▸ **Directions**
Please report every line of the material below that contains the word "selector", copying each such line in full.

'''

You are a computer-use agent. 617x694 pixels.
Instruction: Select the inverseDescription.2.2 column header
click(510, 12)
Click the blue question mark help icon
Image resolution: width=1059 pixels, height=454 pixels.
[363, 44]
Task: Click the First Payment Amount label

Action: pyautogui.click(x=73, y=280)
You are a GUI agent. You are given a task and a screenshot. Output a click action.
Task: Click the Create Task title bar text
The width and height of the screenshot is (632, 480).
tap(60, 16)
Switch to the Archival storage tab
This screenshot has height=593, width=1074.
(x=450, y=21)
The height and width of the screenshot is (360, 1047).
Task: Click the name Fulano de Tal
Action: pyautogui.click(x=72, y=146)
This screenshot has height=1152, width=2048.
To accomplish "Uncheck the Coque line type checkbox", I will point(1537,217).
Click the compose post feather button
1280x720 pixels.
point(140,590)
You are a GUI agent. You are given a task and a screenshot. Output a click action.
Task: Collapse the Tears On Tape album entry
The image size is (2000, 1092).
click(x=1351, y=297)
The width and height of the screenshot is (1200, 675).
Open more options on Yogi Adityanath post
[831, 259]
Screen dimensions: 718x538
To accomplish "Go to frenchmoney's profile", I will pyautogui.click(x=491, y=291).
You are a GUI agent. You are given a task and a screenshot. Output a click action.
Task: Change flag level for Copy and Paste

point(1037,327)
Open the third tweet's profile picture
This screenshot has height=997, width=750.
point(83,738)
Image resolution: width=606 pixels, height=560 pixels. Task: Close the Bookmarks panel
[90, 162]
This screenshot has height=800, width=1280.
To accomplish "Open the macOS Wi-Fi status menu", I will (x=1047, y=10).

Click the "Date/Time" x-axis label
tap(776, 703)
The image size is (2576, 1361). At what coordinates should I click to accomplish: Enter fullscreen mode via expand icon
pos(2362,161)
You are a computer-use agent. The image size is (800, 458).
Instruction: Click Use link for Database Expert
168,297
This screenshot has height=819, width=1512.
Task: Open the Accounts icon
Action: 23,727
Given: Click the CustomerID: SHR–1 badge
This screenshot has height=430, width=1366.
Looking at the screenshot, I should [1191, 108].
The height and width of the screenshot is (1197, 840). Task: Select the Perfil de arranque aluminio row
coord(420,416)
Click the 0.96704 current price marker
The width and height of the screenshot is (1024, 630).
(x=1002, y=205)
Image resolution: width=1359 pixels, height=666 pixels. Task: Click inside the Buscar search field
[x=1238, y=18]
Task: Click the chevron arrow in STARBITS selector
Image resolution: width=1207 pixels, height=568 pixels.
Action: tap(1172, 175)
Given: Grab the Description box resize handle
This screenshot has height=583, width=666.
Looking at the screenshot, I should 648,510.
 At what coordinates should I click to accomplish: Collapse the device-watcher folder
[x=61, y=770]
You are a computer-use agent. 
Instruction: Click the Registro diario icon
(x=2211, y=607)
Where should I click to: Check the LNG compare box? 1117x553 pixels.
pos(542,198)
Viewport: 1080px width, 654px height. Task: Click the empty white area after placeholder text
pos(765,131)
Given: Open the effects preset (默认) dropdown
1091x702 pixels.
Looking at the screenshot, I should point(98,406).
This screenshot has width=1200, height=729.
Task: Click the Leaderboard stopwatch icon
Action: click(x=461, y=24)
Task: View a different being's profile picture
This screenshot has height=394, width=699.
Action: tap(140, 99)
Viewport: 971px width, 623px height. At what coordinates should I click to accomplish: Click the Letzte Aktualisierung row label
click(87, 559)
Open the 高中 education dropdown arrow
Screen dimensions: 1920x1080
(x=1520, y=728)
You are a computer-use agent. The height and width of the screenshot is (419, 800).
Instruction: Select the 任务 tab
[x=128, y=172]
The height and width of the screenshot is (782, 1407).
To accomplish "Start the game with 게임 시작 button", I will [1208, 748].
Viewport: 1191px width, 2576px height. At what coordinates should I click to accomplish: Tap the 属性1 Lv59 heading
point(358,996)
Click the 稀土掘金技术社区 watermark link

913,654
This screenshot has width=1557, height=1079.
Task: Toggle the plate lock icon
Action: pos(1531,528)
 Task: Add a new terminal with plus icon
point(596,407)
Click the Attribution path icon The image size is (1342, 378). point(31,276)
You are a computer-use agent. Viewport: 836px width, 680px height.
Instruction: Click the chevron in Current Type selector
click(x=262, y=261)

'''

▸ **Result of this exercise**
Task: Click the chevron arrow in STARBITS selector
Instruction: Click the chevron in Current Type selector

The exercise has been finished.